“Right.” He studies me again intently before asking if I’m alone.

“Yes, I’m alone.”

“And are you Irish, Addy?”

I shake my head so fast that I dislodge my bun, causing my thick curls to tumble down my back. “I’m American.”

Apparently sick of our conversation, he rummages through my bag and removes my wallet. He pulls out my driving license.

“Adele O’Shea,” he reads out loud, noting my Boston address. His eyes swing back to me with shock and a glimmer of something that looks suspiciously like recognition.

I open my mouth to tell him I’m pretty sure we’ve never met before, but his face smooths into a frighteningly cold mask that makes me shut my mouth.

“You’re coming with me, Red Wine,” he growls, and then his hands become iron bands around me as he hoists me over his shoulder like a sack of flour.

Chapter Six

Dante

The roar of engines and blaring horns pulsates through me as I stand on the pitch-black overpass, watching a monstrous gridlock engulf the I-90.

Forty-five minutes. Forty-five fucking minutes, and the wreckage hasn’t moved an inch. The Irish scumbags were just pulling out of Urban Elixir when we gave chase and finally managed to turn their expensive asses into scrap metal with a well-timed four-car pile-up.

I bark into my phone. “What the hell is happening? Those pieces of metal are not further apart from each other than they were half an hour ago!”

The idiot on the other end, who is probably a temp filling in for the Traffic Control Operator, mumbles about clearing the road in another thirty minutes.

I snap, “You’ll be clearing your desk for life if that highway isn’t up and running in ten. Do you understand?”
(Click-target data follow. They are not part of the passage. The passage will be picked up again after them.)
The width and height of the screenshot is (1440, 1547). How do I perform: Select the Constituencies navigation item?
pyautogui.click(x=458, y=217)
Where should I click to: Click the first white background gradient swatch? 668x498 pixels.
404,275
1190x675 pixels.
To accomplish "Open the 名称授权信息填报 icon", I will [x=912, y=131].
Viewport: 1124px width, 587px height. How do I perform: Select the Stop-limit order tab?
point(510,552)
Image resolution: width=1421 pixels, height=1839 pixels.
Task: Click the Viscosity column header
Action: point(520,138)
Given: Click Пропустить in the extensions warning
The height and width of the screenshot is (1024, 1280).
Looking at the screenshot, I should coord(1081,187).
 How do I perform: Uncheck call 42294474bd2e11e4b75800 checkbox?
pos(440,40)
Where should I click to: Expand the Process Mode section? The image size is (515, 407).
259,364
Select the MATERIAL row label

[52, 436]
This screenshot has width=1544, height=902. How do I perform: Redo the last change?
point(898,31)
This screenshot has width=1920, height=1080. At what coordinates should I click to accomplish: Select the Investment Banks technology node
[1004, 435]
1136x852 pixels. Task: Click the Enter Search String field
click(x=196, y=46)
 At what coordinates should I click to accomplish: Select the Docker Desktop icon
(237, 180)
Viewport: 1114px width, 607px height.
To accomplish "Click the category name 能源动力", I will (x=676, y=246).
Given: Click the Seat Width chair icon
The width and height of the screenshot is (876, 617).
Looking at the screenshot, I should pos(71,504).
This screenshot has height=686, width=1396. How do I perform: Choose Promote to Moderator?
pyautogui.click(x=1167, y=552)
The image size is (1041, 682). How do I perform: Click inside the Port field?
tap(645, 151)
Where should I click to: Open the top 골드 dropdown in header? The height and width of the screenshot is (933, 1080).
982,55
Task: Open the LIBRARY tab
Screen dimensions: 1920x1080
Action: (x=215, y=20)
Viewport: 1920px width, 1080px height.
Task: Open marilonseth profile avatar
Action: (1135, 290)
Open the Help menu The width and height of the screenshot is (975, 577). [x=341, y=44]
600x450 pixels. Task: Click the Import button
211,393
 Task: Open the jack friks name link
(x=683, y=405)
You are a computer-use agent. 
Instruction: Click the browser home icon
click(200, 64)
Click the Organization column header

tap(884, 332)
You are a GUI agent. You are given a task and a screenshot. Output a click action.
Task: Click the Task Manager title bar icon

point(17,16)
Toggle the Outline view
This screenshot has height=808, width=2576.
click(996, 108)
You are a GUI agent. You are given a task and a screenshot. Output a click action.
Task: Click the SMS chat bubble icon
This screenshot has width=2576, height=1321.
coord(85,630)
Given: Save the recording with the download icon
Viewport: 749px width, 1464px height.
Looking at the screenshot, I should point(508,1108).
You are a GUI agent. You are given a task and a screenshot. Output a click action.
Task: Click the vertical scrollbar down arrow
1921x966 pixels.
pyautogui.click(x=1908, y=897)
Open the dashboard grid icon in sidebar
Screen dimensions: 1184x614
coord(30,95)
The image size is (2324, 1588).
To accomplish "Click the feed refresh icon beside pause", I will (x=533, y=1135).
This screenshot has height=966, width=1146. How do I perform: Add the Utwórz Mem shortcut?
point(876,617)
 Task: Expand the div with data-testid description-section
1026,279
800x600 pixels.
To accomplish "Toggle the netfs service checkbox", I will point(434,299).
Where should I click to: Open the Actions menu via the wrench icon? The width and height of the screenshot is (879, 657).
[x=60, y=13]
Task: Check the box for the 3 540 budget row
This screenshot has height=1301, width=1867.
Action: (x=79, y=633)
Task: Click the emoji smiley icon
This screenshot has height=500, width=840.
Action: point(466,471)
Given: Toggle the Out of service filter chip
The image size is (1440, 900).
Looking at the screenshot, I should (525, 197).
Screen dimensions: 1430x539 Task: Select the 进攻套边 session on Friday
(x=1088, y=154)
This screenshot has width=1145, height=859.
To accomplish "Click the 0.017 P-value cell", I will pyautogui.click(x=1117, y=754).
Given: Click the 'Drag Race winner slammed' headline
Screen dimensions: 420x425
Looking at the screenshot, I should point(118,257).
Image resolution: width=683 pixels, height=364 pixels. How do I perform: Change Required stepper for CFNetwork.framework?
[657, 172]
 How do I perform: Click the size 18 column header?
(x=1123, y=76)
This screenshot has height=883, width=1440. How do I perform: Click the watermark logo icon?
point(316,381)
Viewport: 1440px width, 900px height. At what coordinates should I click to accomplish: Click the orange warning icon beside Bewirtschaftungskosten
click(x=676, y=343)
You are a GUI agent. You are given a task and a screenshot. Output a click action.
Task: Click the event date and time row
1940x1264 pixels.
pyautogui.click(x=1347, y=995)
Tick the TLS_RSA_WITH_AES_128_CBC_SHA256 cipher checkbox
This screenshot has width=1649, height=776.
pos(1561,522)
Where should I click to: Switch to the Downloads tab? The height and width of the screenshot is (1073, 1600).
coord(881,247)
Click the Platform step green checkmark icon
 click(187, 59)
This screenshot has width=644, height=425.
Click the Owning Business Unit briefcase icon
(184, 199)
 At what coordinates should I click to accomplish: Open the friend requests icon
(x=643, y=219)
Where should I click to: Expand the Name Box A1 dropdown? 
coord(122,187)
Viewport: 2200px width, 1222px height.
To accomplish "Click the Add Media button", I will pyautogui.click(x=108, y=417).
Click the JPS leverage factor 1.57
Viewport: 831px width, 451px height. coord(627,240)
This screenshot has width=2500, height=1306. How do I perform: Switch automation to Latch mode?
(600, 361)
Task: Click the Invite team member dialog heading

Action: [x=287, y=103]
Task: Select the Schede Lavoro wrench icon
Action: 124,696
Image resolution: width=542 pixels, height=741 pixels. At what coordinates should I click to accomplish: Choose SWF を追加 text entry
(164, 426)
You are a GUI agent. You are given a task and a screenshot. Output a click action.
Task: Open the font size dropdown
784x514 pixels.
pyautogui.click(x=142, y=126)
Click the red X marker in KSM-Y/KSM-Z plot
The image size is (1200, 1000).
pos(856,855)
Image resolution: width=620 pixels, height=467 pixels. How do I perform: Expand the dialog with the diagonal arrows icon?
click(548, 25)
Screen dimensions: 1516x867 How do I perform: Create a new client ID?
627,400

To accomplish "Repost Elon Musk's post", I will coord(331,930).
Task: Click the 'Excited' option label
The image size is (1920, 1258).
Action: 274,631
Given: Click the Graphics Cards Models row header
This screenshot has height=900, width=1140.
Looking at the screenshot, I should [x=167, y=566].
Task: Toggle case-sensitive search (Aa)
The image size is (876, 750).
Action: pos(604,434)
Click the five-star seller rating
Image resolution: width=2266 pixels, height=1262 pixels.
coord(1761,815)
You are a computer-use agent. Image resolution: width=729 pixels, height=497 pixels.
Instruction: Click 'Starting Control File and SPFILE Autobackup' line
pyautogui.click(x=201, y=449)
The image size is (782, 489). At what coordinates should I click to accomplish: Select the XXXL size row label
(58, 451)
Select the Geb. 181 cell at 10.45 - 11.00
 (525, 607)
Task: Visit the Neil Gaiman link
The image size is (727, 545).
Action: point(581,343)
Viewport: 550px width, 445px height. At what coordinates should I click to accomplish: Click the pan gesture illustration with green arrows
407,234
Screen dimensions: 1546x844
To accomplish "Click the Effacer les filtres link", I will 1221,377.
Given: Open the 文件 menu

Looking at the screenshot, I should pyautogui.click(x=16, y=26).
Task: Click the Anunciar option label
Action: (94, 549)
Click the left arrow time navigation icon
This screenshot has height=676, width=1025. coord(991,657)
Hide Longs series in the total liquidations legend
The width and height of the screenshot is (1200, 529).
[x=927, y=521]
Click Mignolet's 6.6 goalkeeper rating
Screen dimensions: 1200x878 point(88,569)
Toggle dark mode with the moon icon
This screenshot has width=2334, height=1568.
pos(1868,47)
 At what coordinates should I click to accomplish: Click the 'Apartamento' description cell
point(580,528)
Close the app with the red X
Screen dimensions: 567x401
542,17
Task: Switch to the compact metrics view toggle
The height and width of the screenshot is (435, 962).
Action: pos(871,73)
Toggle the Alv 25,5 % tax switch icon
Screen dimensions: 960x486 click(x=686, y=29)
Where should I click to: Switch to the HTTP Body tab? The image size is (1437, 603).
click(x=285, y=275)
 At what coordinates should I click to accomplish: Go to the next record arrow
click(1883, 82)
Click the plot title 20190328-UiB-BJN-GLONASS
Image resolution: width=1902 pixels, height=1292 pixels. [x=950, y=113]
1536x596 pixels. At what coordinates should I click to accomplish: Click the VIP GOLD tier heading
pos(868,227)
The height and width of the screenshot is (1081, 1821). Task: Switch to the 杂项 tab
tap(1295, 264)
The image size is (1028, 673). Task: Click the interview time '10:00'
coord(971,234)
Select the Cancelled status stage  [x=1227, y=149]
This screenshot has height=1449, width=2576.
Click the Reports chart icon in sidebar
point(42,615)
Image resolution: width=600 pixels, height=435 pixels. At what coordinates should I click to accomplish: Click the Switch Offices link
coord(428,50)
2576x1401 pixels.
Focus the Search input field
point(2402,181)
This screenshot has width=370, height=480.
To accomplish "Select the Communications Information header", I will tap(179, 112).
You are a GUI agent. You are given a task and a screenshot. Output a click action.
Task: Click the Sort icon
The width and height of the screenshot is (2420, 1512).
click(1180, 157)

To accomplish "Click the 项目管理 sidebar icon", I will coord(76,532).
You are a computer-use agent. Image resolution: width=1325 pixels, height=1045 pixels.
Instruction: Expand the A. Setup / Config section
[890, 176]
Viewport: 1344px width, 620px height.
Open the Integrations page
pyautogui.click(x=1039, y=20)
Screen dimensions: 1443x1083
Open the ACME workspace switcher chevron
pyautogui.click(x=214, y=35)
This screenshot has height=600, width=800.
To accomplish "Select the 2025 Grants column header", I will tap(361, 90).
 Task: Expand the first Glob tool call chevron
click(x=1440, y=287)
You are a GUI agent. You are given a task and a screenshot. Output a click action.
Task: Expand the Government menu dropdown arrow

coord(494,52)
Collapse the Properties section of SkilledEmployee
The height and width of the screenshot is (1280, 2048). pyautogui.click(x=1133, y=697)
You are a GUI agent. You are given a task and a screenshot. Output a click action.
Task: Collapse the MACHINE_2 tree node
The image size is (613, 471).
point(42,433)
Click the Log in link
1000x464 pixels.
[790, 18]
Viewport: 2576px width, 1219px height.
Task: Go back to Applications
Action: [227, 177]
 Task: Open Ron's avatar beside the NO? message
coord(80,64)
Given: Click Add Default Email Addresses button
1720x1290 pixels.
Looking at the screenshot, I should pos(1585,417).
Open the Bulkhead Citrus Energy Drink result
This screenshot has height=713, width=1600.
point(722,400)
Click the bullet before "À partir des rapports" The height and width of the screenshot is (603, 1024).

I hang up, shove the phone back into my breast pocket, and swipe away the rivulet of blood trickling down my left temple and onto my suit jacket. More quickly replaces it, so I reach into my jacket for a handkerchief to staunch the flow.

I don’t remember getting the scratch, but it’s an insignificant price to pay, considering the magnitude of the crash. One car managed to escape, but the other two weren’t as lucky.

As I descend the pitch-black incline of the overpass and back to the Marston, the sound of a gunshot reaches me.

Sal had better not be getting carried away down there.

I usually prefer interrogating in a closed space, where I can control the environment, but tonight we don’t have that luxury. Still, it’s some small comfort knowing the Marston is ours, so getting the lights and cameras down was light work.

I return to find Sal standing before a kneeling Irishman, his other three friends sprawled on the ground, lifeless. Pietro must have left to check the perimeter again because I don’t immediately see him.

“Salvatore. I leave you at a hotel with four guests, and in two minutes, three of them are dead. What does that say about our hospitality?”

Sal shrugs. “Two were already dying before you left. And one was chatting shit.”

“And that one?” I cock my head at the only man left out of the four we captured.

“We only need one voice to sing, and his accent isn’t so thick,” Sal says, and I just huff and shake my head. As if the accent would be an issue for Sal or any of us.

An unspoken rule in our world is that you learn the languages of friends and foes alike, or you don’t survive long. Be it the lilt of the Irish, the harsh consonants of the Russians, or the rapid-fire Spanish of the cartels.

But Sal is playing games, as usual.

“You’d better hope you’re right about his singing voice,” I mutter, then take a few steps toward the kneeling man. He’s a big fellow with a ruddy complexion and a shock of dirty blond hair. His eyes, though filled with fear, maintain a defiant glare.

“What’s your name?” I ask him, my voice deceptively calm.

He says nothing, just glares back at me with a stubborn set to his jaw.